* [WRITTEN TASK]:
Can you put the stretch from the start of the records through the line containing "The width and height of the screenshot is (1150, 682)." into a JSON list of strings, one string per line and blank lines left out?
* * * * * * * * *
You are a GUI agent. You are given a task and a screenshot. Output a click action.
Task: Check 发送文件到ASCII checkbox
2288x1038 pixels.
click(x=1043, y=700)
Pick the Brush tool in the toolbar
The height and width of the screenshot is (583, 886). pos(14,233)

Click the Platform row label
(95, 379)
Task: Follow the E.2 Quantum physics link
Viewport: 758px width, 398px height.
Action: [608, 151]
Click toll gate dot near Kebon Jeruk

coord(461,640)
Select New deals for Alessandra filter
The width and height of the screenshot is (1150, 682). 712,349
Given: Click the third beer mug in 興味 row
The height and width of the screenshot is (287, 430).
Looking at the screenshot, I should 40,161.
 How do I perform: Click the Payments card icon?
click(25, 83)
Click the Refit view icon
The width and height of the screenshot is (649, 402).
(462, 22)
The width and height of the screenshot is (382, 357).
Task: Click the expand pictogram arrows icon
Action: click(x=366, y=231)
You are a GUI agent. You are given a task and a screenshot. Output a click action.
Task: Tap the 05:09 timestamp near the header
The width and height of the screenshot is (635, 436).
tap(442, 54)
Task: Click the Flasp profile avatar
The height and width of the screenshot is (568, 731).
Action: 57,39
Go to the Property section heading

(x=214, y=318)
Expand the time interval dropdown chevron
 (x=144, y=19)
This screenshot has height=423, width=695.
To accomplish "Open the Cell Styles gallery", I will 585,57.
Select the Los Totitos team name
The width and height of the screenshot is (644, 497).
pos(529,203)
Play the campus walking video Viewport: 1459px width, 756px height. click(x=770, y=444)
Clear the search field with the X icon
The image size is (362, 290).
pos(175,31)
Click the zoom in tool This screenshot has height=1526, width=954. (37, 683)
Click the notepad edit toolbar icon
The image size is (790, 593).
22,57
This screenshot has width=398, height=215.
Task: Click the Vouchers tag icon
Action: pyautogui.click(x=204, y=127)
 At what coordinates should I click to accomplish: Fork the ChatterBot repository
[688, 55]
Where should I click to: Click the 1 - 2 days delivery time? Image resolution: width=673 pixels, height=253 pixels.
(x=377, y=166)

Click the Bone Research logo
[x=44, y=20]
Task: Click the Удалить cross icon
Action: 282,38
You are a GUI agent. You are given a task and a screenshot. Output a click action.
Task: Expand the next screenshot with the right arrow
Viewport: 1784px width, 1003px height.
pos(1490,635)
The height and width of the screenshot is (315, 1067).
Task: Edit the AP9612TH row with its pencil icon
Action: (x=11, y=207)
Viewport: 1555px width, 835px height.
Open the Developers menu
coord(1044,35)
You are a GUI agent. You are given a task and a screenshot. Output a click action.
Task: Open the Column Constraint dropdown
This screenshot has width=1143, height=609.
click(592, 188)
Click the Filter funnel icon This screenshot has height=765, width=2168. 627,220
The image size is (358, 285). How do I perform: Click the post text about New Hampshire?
* * * * * * * * *
* [RESULT OF THE TASK]:
[
  "You are a GUI agent. You are given a task and a screenshot. Output a click action.",
  "Task: Check 发送文件到ASCII checkbox",
  "2288x1038 pixels.",
  "click(x=1043, y=700)",
  "Pick the Brush tool in the toolbar",
  "The height and width of the screenshot is (583, 886). pos(14,233)",
  "Click the Platform row label",
  "(95, 379)",
  "Task: Follow the E.2 Quantum physics link",
  "Viewport: 758px width, 398px height.",
  "Action: [608, 151]",
  "Click toll gate dot near Kebon Jeruk",
  "coord(461,640)",
  "Select New deals for Alessandra filter",
  "The width and height of the screenshot is (1150, 682). 712,349"
]